The records below are to be transcribed in full, exactly as given.
Top of Source material
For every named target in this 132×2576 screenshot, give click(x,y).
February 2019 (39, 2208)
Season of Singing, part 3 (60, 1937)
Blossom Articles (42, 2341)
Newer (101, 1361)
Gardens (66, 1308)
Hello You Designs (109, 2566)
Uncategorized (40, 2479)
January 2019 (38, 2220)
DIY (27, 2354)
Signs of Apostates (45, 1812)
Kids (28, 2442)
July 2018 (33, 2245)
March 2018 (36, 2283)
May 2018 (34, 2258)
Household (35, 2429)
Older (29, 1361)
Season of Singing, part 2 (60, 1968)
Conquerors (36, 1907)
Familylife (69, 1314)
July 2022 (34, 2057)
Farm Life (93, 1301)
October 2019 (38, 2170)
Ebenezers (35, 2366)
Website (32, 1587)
Bottom of Source material
Answer box:
For every named target in this 132×2576 screenshot, give click(x,y).
February 2019 (39, 2208)
Season of Singing, part 3 (60, 1937)
Blossom Articles (42, 2341)
Newer (101, 1361)
Gardens (66, 1308)
Hello You Designs (109, 2566)
Uncategorized (40, 2479)
January 2019 (38, 2220)
DIY (27, 2354)
Signs of Apostates (45, 1812)
Kids (28, 2442)
July 2018 (33, 2245)
March 2018 (36, 2283)
May 2018 (34, 2258)
Household (35, 2429)
Older (29, 1361)
Season of Singing, part 2 (60, 1968)
Conquerors (36, 1907)
Familylife (69, 1314)
July 2022 (34, 2057)
Farm Life (93, 1301)
October 2019 (38, 2170)
Ebenezers (35, 2366)
Website (32, 1587)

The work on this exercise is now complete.